Even when the mastaba, a four-sided, sloping stone building resembling a bench, became a popular burial monument, the person within was still buried in the same sand-pit, typically covered with wooden boards that were buried beneath a layer of sand.

Only later in the Old Kingdom, when ideas about the nature of the Afterlife changed, did the upper elements of society, the Pharaoh, his family, and affluent citizens, begin to build tombs for above-ground burial.

Egyptian graves were thus purposefully created west of the Nile, on the outskirts of the western desert.

However, the preserving properties of desert sand were not the entire tale of Egyptian burial traditions.

The legend of Osiris and Isis developed into a paradigm of the deceased’s preparation for a conscious, physical presence in the Afterlife.

The Pharaoh, and eventually the Egyptian people as a whole, began to associate their death or rebirth experience with Osiris, Lord of the Underworld.

He was known as the Lord of the Westerners, referring to the momentarily disembodied spirits of the departed who waited in “the West” for their approaching rebirth into their previously preserved or mummified bodies.

Egyptian burial rituals reaffirmed and supported the concept that resurrection would come from the west, from the direction of the Red Land.

Bodies of deceased people were transferred by boat from the west bank of the Nile to the east bank, where they were deposited in the hands of embalmers.

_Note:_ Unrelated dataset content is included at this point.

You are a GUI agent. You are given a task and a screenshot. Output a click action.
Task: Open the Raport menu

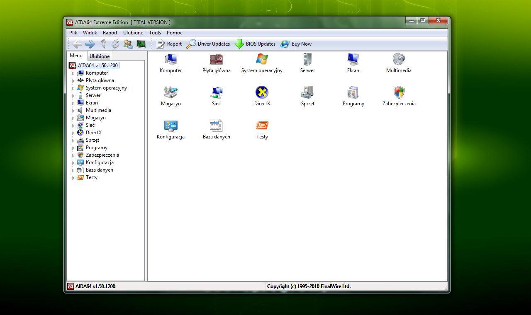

The mummified body was then taken to a boat and carried over the Nile, toward the west, where the family staged a ceremonial drama before the remains were buried, after a complex preparation procedure customized to the family’s financial means.

It is ironic that, while every Egyptian’s life originated from the Black Land, Kemet, the new life that everyone longed for and expected was thought to come from Deshret, the Red Land.